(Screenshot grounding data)
--------------------------------
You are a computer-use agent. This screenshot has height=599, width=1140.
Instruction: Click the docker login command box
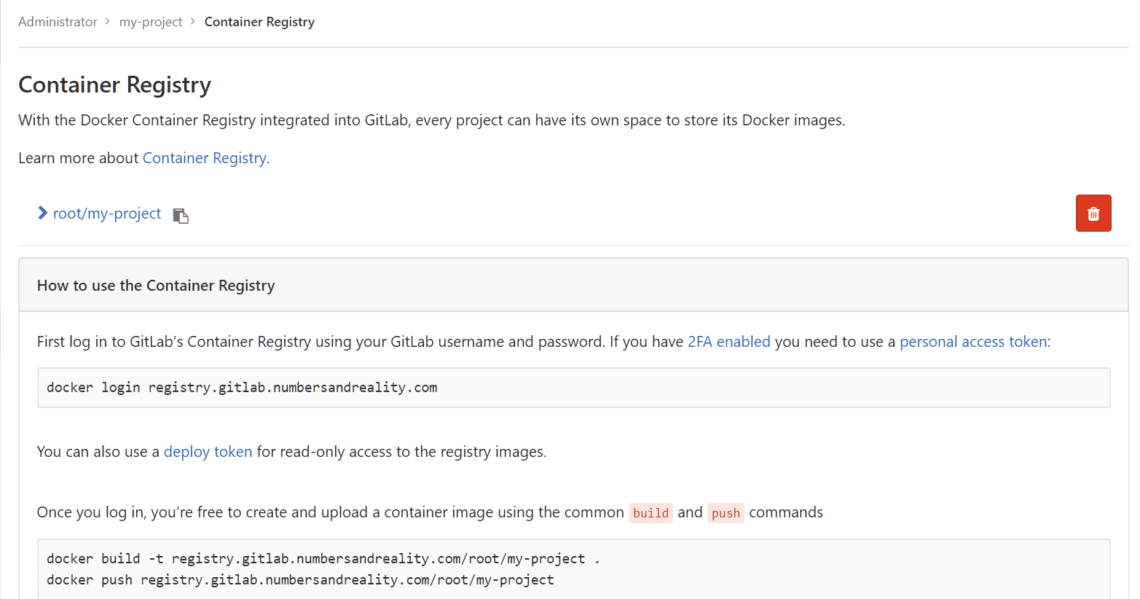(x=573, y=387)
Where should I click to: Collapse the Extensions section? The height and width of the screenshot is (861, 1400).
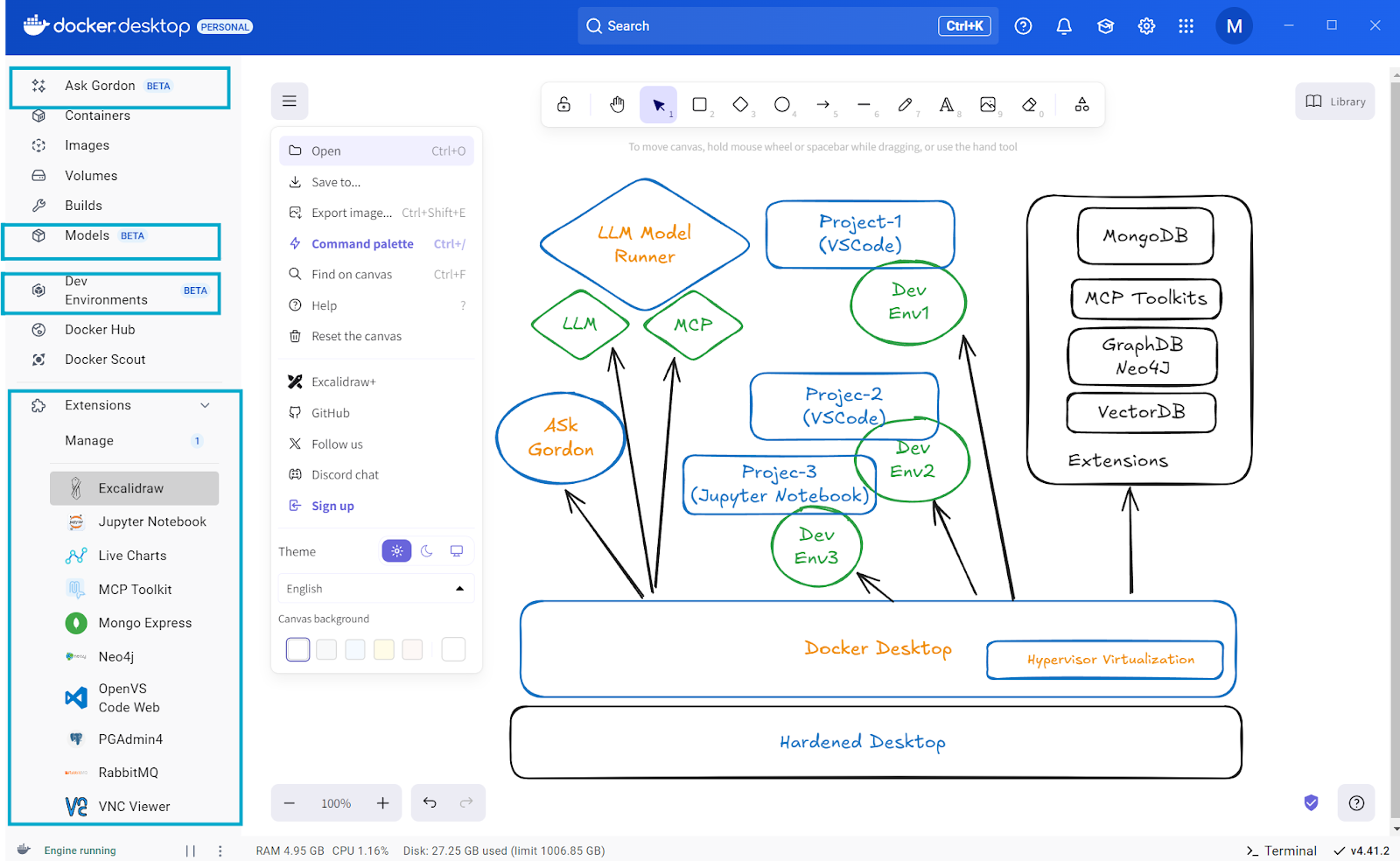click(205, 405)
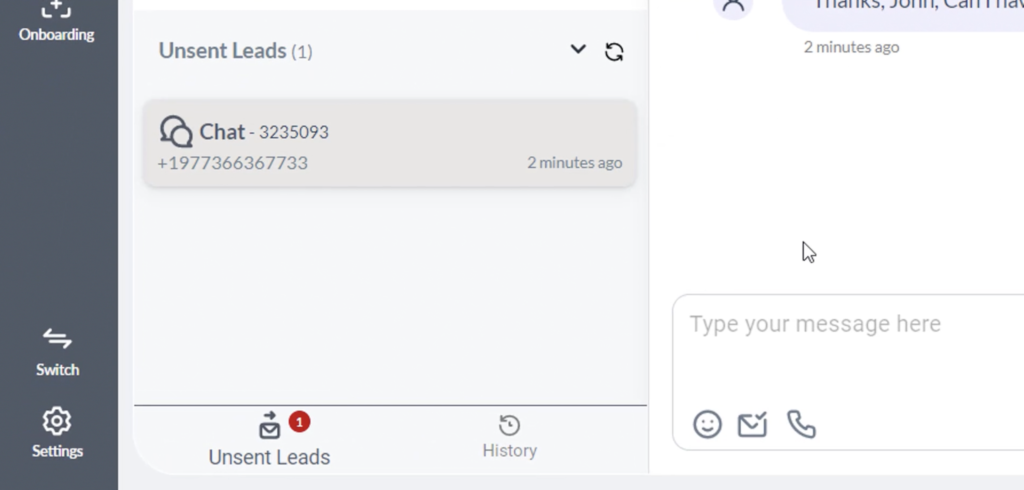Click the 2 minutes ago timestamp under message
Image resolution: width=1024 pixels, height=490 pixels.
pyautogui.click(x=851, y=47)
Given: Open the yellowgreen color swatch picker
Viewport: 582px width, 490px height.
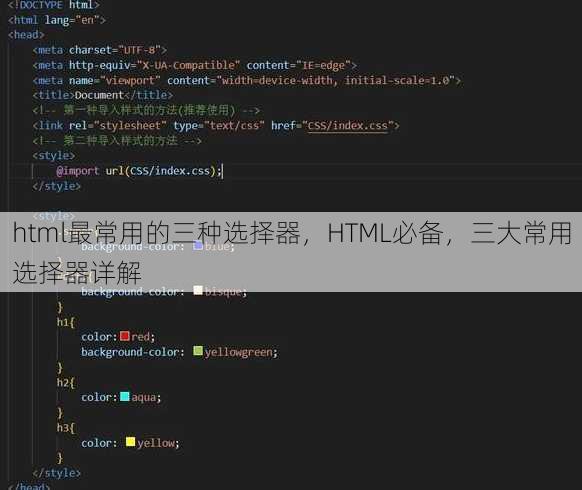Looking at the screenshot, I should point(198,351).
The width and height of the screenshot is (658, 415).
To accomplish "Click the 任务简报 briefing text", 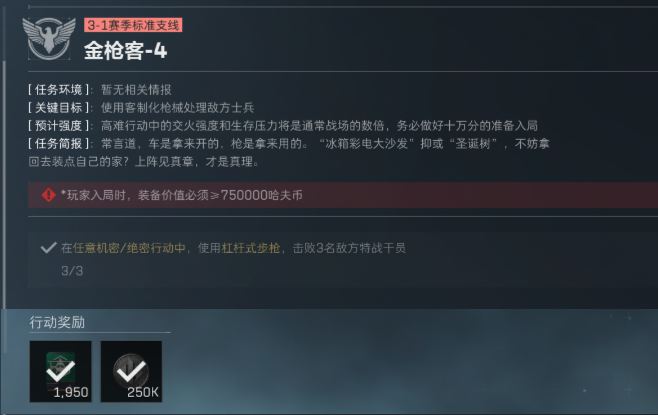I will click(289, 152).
--------------------------------
### ABOUT THIS TASK
The output is the lines from the start of the data above through the line containing "Given: Open the", unchanged, with any picture left out.

### RESPONSE TO THIS EXERCISE
You are a computer-use agent. This screenshot has height=599, width=1140.
Instruction: Click the docker login command box
(x=573, y=387)
Where should I click to: Collapse the Extensions section? The height and width of the screenshot is (861, 1400).
click(205, 405)
Click the 2 minutes ago timestamp under message
Image resolution: width=1024 pixels, height=490 pixels.
pyautogui.click(x=851, y=47)
Given: Open the yellowgreen color swatch picker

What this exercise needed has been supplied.